Request 1:
From the text about the fourth-wall supercut, write out the passage between "I know why you’ve" and "A model, perhaps?", inclusive.
Request 2:
According to the text about the fourth-wall supercut, who made the supercut?

Supplied text:
**********

I know why you’ve come. You’re here at Press Play to watch Leigh Singer’s awesome supercut of fourth-wall-breaking moments in cinema, aren’t you?

Yes, of course you are! Fess up. Don’t be shy. So saucy! Just look at you, with your bashful, “Oh, dearie me, I just popped over to see if anybody had a new piece up, and oh, look, eye candy, I guess I’ll stick around and watch a minute or two.” Very convincing! Are you a professional actor? A model, perhaps?

Adorable!

Come clean, now. Tell me what clips you expect to see. That’s what it’s all about, isn’t it? Listmaking. Seeing if the filmmaker chose the moments you would have picked, and perhaps a few you didn’t know existed. You expect to see Anthony Perkins staring into the camera at the end of Psycho, his face a near-catatonic mask, yet oddly joyous. Or that moment in Annie Hall, maybe—Woody Allen producing Marshall McLuhan to silence a pretentious nimrod in line at the movies. Or the moment in Amelie when the heroine stops being enthralled by a movie just long enough to tell us, “I like turning round and looking at people’s faces the dark.” Or Ferris Bueller or Alfie smarting off. Or Groucho telling us that the obligatory musical number would be a great time to hit the concession stand.

**********

Information shown:

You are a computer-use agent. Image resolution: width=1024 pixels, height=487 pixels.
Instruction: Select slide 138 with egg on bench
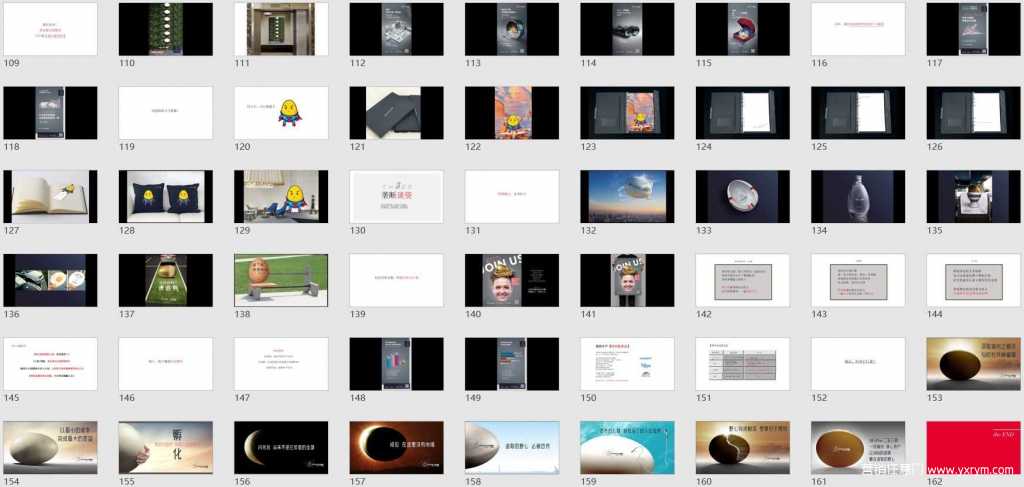(x=281, y=279)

**********

Worked answer 1:
I know why you’ve come. You’re here at Press Play to watch Leigh Singer’s awesome supercut of fourth-wall-breaking moments in cinema, aren’t you?

Yes, of course you are! Fess up. Don’t be shy. So saucy! Just look at you, with your bashful, “Oh, dearie me, I just popped over to see if anybody had a new piece up, and oh, look, eye candy, I guess I’ll stick around and watch a minute or two.” Very convincing! Are you a professional actor? A model, perhaps?

Worked answer 2:
Leigh Singer